Records from a collection
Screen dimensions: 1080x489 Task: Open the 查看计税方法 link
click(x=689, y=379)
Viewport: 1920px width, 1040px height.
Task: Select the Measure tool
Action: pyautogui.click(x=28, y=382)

(Work required): Your answer must be the records above, repeated exactly.

(Response to this task):
Screen dimensions: 1080x489 Task: Open the 查看计税方法 link
click(x=689, y=379)
Viewport: 1920px width, 1040px height.
Task: Select the Measure tool
Action: pyautogui.click(x=28, y=382)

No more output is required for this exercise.